Collected data
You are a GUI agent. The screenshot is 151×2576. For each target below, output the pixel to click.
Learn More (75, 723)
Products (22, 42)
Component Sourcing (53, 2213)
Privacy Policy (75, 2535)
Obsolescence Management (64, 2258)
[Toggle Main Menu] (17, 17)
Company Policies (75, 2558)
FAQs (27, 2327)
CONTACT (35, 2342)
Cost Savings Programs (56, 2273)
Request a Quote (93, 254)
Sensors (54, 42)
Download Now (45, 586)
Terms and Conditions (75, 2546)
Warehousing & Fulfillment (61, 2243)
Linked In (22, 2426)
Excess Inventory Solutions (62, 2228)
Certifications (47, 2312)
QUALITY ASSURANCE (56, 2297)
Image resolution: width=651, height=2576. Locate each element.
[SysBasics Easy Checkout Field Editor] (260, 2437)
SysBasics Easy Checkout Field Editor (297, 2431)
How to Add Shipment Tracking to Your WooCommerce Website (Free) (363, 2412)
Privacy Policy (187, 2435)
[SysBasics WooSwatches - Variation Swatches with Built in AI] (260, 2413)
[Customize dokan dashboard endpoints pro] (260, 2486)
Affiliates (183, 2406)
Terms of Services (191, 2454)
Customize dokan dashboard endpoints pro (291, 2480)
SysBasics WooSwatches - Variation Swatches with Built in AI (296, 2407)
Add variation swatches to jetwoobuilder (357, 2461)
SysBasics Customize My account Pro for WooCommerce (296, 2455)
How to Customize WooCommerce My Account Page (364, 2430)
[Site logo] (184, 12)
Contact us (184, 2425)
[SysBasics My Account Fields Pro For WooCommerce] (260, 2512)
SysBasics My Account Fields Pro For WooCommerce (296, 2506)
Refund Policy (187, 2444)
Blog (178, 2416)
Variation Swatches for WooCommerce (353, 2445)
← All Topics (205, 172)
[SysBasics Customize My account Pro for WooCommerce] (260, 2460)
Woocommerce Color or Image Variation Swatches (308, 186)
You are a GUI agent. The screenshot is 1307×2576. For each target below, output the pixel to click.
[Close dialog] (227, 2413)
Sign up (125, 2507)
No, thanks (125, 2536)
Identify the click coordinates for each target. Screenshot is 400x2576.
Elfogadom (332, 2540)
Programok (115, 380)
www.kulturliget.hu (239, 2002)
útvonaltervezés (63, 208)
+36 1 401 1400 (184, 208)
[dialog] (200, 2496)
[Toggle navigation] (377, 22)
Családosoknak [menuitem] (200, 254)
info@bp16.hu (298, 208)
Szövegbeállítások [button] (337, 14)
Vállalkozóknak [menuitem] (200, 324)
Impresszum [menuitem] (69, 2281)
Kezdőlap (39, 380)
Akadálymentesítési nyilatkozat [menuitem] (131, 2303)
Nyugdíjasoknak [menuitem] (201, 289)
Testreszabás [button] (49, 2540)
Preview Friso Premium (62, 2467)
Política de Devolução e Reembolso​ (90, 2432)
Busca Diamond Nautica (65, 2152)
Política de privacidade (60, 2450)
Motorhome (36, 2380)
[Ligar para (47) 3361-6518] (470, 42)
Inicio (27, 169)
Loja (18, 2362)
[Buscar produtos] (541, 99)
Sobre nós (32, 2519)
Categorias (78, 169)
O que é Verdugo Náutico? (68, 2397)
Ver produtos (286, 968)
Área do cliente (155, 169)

## Exercise instructions
Please return only the lines above, starting at the line that has "[SysBasics My Account" and ending at the line that has "Sobre nós (32, 2519)", keeping both and leaving each one unchanged.

## Response to the task
[SysBasics My Account Fields Pro For WooCommerce] (260, 2512)
SysBasics My Account Fields Pro For WooCommerce (296, 2506)
Refund Policy (187, 2444)
Blog (178, 2416)
Variation Swatches for WooCommerce (353, 2445)
← All Topics (205, 172)
[SysBasics Customize My account Pro for WooCommerce] (260, 2460)
Woocommerce Color or Image Variation Swatches (308, 186)
You are a GUI agent. The screenshot is 1307×2576. For each target below, output the pixel to click.
[Close dialog] (227, 2413)
Sign up (125, 2507)
No, thanks (125, 2536)
Identify the click coordinates for each target. Screenshot is 400x2576.
Elfogadom (332, 2540)
Programok (115, 380)
www.kulturliget.hu (239, 2002)
útvonaltervezés (63, 208)
+36 1 401 1400 (184, 208)
[dialog] (200, 2496)
[Toggle navigation] (377, 22)
Családosoknak [menuitem] (200, 254)
info@bp16.hu (298, 208)
Szövegbeállítások [button] (337, 14)
Vállalkozóknak [menuitem] (200, 324)
Impresszum [menuitem] (69, 2281)
Kezdőlap (39, 380)
Akadálymentesítési nyilatkozat [menuitem] (131, 2303)
Nyugdíjasoknak [menuitem] (201, 289)
Testreszabás [button] (49, 2540)
Preview Friso Premium (62, 2467)
Política de Devolução e Reembolso​ (90, 2432)
Busca Diamond Nautica (65, 2152)
Política de privacidade (60, 2450)
Motorhome (36, 2380)
[Ligar para (47) 3361-6518] (470, 42)
Inicio (27, 169)
Loja (18, 2362)
[Buscar produtos] (541, 99)
Sobre nós (32, 2519)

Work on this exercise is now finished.